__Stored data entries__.
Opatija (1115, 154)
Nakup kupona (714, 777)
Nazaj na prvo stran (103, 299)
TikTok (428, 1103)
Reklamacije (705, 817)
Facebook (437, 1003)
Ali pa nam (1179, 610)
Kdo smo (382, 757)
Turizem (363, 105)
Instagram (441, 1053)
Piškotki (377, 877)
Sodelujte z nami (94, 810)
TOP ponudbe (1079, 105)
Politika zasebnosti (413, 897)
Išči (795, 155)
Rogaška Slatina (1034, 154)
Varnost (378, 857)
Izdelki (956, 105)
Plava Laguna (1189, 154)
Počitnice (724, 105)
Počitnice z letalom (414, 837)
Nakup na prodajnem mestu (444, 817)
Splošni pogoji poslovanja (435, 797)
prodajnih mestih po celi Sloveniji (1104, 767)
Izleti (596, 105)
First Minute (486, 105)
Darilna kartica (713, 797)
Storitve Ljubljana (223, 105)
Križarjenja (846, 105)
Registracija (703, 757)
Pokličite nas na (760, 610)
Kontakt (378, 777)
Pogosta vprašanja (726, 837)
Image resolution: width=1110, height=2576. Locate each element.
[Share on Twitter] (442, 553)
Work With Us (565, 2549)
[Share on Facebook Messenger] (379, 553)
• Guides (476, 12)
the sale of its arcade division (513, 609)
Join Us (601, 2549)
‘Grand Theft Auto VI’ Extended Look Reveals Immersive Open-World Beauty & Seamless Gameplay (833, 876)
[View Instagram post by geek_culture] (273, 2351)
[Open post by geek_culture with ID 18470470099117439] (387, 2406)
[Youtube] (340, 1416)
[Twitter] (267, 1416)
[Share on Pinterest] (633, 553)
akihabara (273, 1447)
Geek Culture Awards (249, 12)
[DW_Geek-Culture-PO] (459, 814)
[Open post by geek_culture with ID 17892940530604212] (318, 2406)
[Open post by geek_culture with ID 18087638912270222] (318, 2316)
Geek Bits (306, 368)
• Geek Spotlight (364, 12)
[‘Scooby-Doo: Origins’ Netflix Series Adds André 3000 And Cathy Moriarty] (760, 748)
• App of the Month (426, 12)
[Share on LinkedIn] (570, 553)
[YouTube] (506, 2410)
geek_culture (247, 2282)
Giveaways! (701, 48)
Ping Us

__WHAT YOU SHOULD DO__.
The records shown above are to be copied exactly, every one of them.

__ANSWER SPACE__.
Opatija (1115, 154)
Nakup kupona (714, 777)
Nazaj na prvo stran (103, 299)
TikTok (428, 1103)
Reklamacije (705, 817)
Facebook (437, 1003)
Ali pa nam (1179, 610)
Kdo smo (382, 757)
Turizem (363, 105)
Instagram (441, 1053)
Piškotki (377, 877)
Sodelujte z nami (94, 810)
TOP ponudbe (1079, 105)
Politika zasebnosti (413, 897)
Išči (795, 155)
Rogaška Slatina (1034, 154)
Varnost (378, 857)
Izdelki (956, 105)
Plava Laguna (1189, 154)
Počitnice (724, 105)
Počitnice z letalom (414, 837)
Nakup na prodajnem mestu (444, 817)
Splošni pogoji poslovanja (435, 797)
prodajnih mestih po celi Sloveniji (1104, 767)
Izleti (596, 105)
First Minute (486, 105)
Darilna kartica (713, 797)
Storitve Ljubljana (223, 105)
Križarjenja (846, 105)
Registracija (703, 757)
Pokličite nas na (760, 610)
Kontakt (378, 777)
Pogosta vprašanja (726, 837)
Image resolution: width=1110, height=2576. Locate each element.
[Share on Twitter] (442, 553)
Work With Us (565, 2549)
[Share on Facebook Messenger] (379, 553)
• Guides (476, 12)
the sale of its arcade division (513, 609)
Join Us (601, 2549)
‘Grand Theft Auto VI’ Extended Look Reveals Immersive Open-World Beauty & Seamless Gameplay (833, 876)
[View Instagram post by geek_culture] (273, 2351)
[Open post by geek_culture with ID 18470470099117439] (387, 2406)
[Youtube] (340, 1416)
[Twitter] (267, 1416)
[Share on Pinterest] (633, 553)
akihabara (273, 1447)
Geek Culture Awards (249, 12)
[DW_Geek-Culture-PO] (459, 814)
[Open post by geek_culture with ID 17892940530604212] (318, 2406)
[Open post by geek_culture with ID 18087638912270222] (318, 2316)
Geek Bits (306, 368)
• Geek Spotlight (364, 12)
[‘Scooby-Doo: Origins’ Netflix Series Adds André 3000 And Cathy Moriarty] (760, 748)
• App of the Month (426, 12)
[Share on LinkedIn] (570, 553)
[YouTube] (506, 2410)
geek_culture (247, 2282)
Giveaways! (701, 48)
Ping Us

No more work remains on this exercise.